To be clear here, I'm coming in to the review of the probing support in GCC
late, and with very little context on the design of the feature. I certainly
wouldn't want to cause you worry - I've got no intention of pushing for
optimization to a larger guard page size if it would leaves things broken
Likewise, I have no real desire for us to emit a bunch of extra operations
if we're not required to for glibc.
If I'm reopening earlier conversations, it is only because I wasn't involved
in them.
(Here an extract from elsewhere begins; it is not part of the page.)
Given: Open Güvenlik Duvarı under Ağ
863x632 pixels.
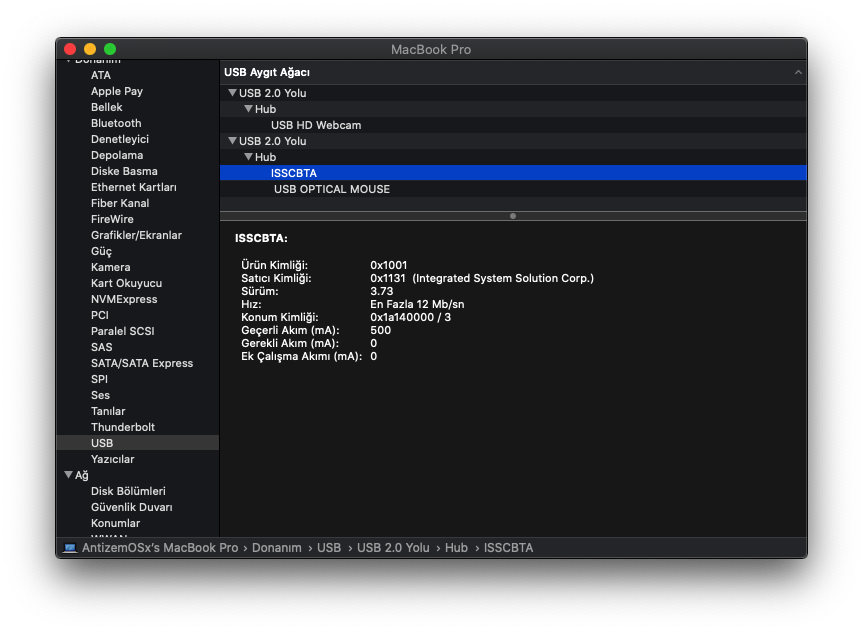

I have no interest in us doing something "Very Wrong Indeed".
If assuming that 64k probes are sufficient on AArch64 is not going to allow
us a correct implementation, then we can't assume 64k probes on AArch64. My
understanding was that we were safe in this as the kernel was giving us a
generous 1MB to play with, and we could modify glibc to also give us 64k
(I admit, I had not considered ILP32, where you've rightly pointed out we
will eat lots of address space if we make this decision).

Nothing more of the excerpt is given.